[Start of GIVEN RECORDS]

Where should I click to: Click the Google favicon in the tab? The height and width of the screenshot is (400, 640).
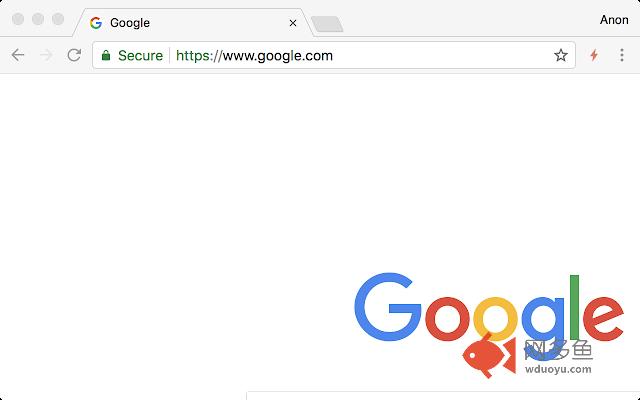click(x=96, y=23)
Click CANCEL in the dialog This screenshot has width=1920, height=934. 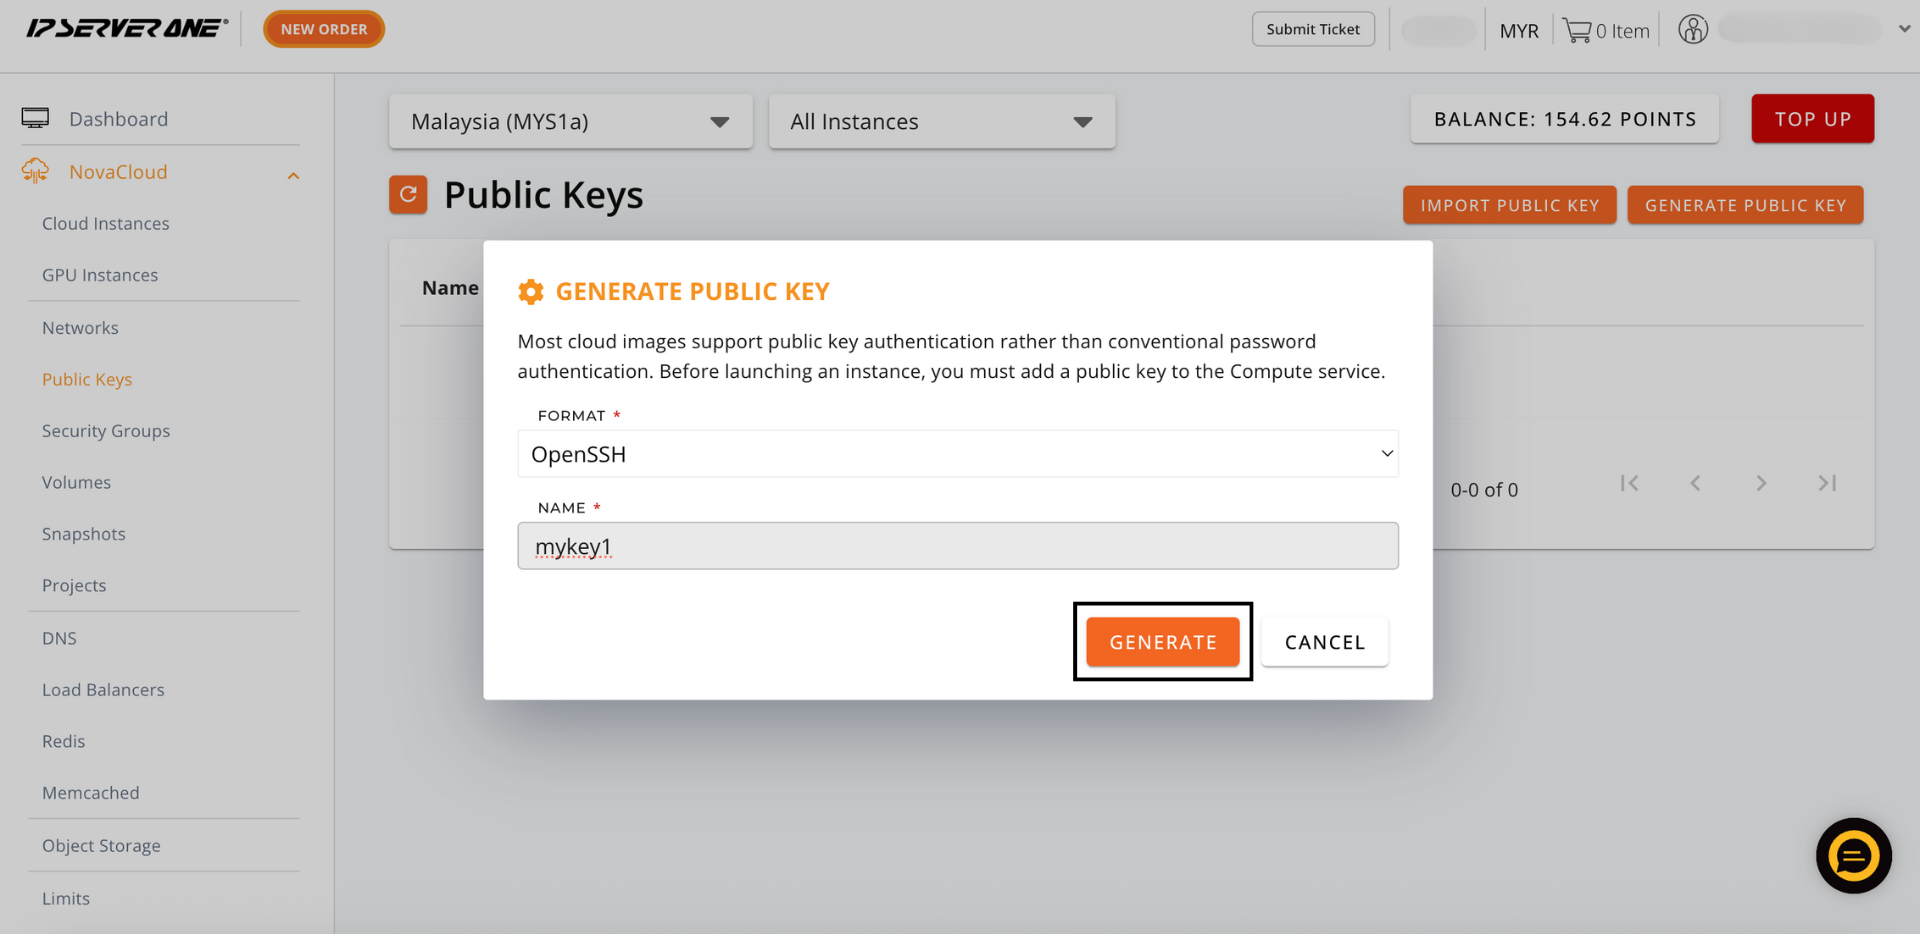click(1325, 642)
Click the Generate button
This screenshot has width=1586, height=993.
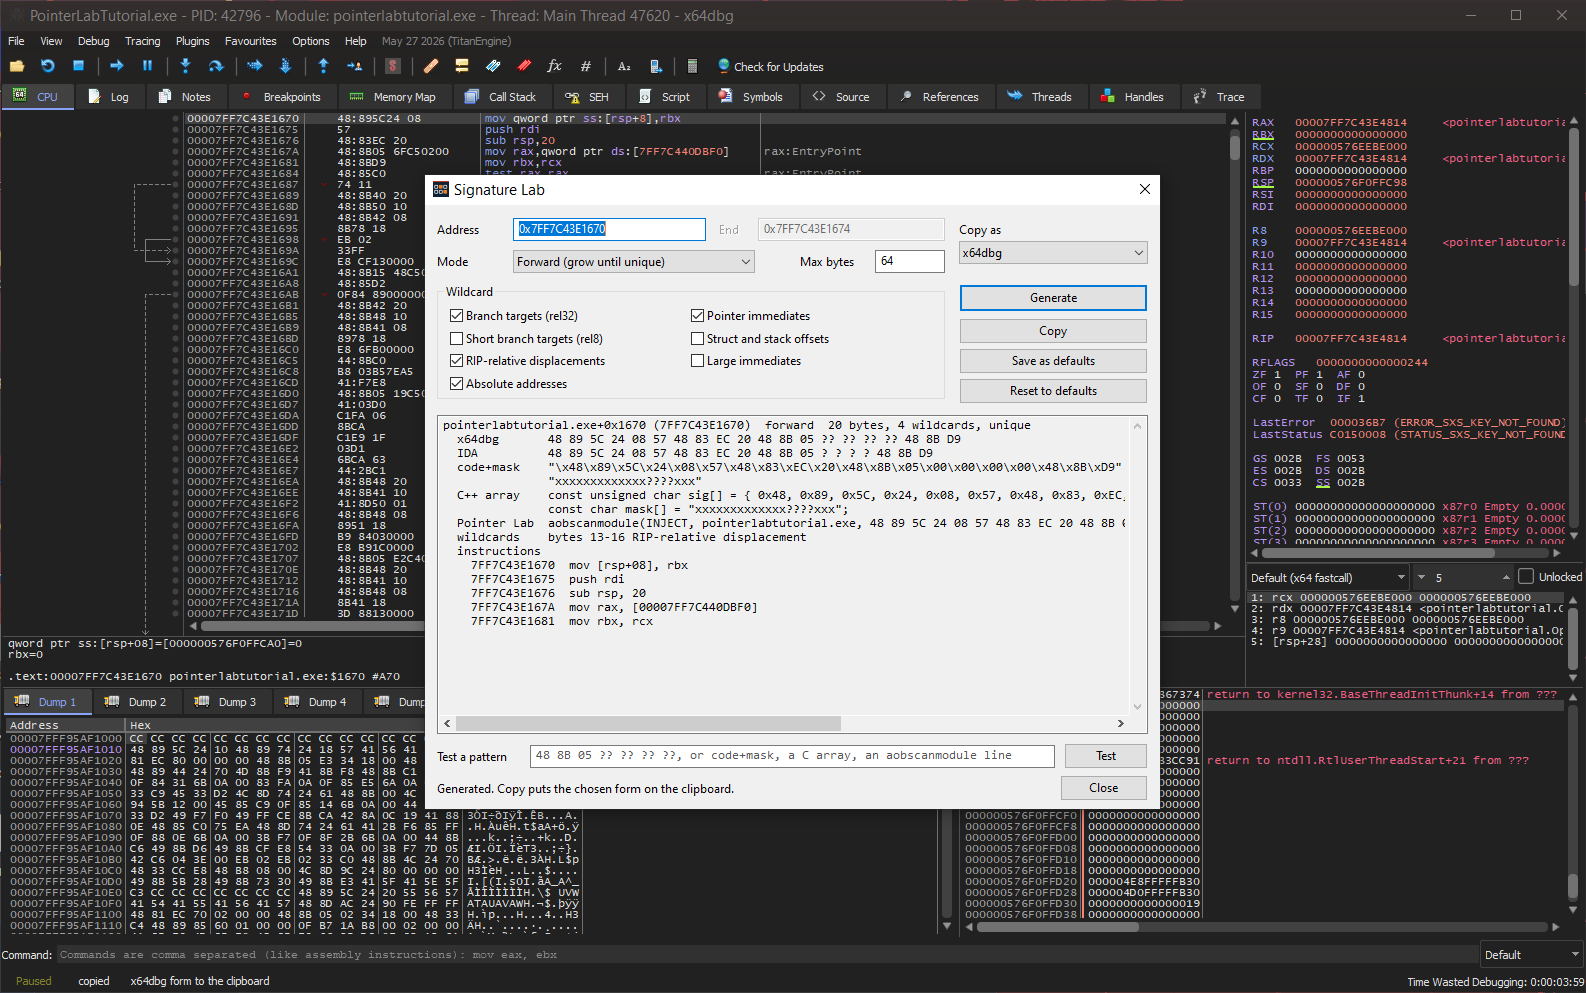[1053, 298]
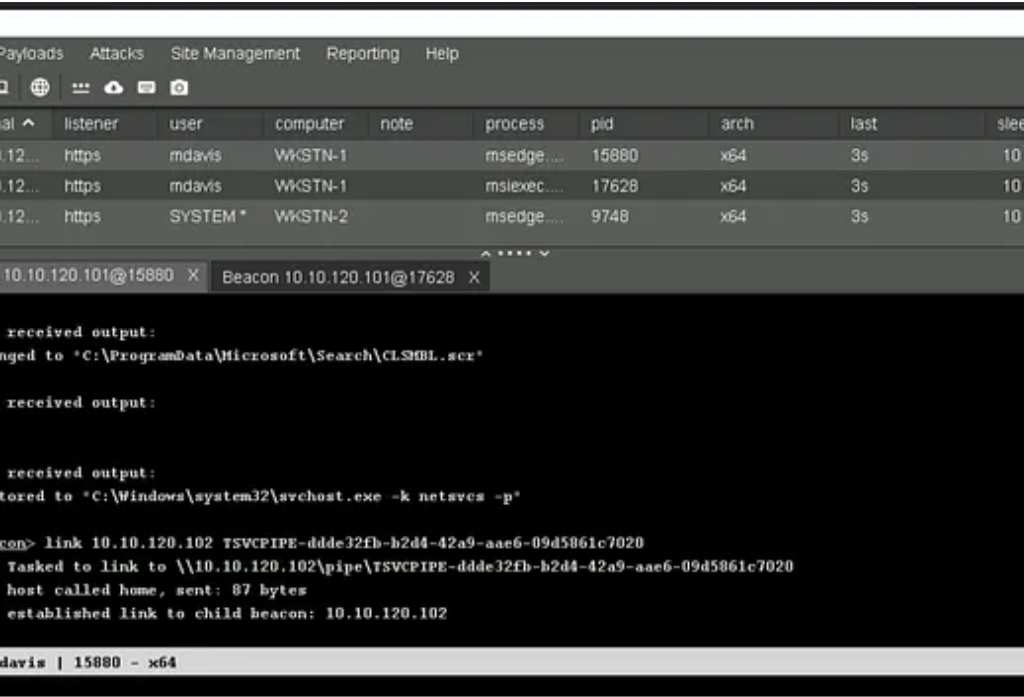Open the Site Management menu

coord(235,54)
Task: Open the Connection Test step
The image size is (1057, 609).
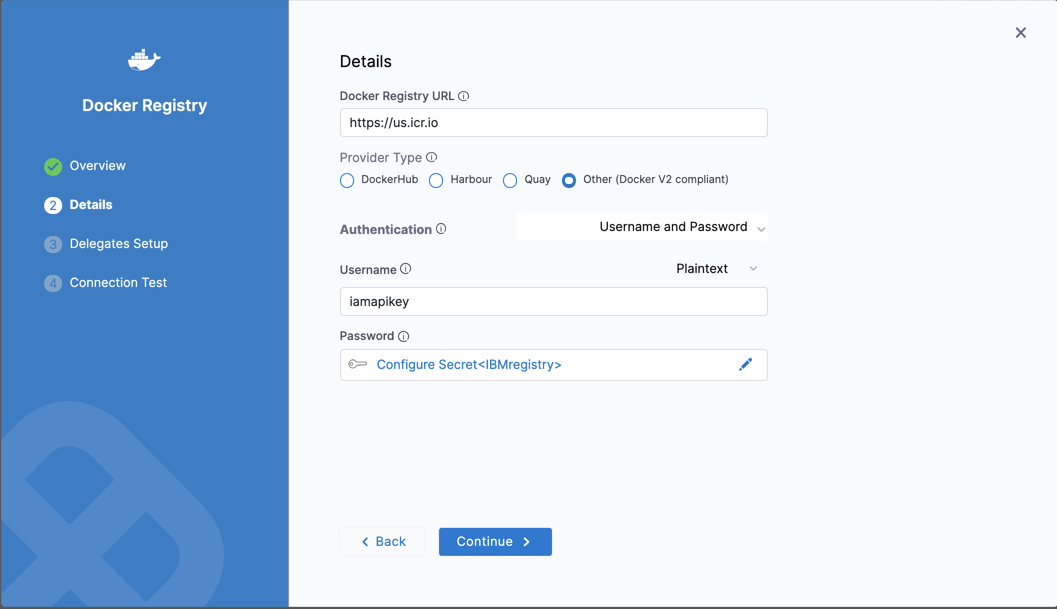Action: (x=118, y=283)
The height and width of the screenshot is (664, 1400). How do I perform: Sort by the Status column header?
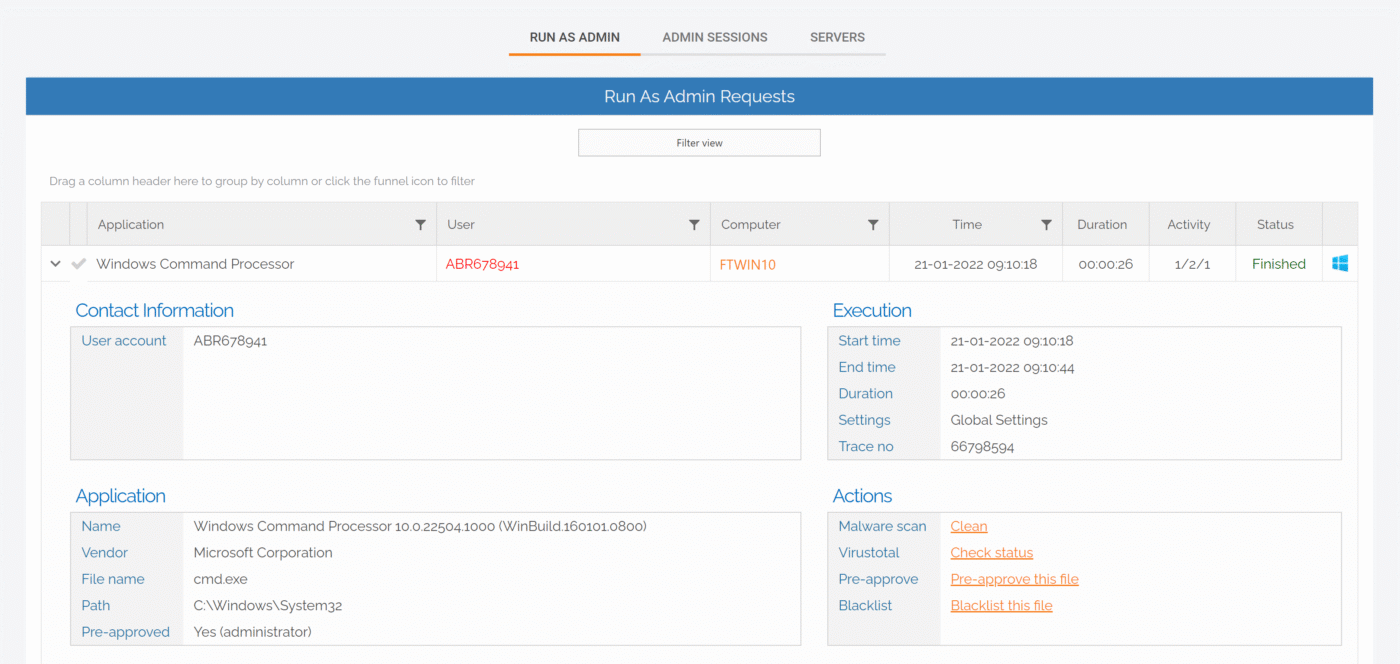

[End of GIVEN RECORDS]

▶ _WHAT IS ASKED_: Can you give the data again from the line with "Click the Generate button" to the end of the data, changing "screenshot" to "screen capture" with everything else the same and the pictures left out?

▶ _REPLY TO THE TASK_:
Click the Generate button
This screen capture has width=1586, height=993.
[1053, 298]
Open the Site Management menu

coord(235,54)
Task: Open the Connection Test step
The image size is (1057, 609).
Action: (x=118, y=283)
The height and width of the screen capture is (664, 1400). How do I perform: Sort by the Status column header?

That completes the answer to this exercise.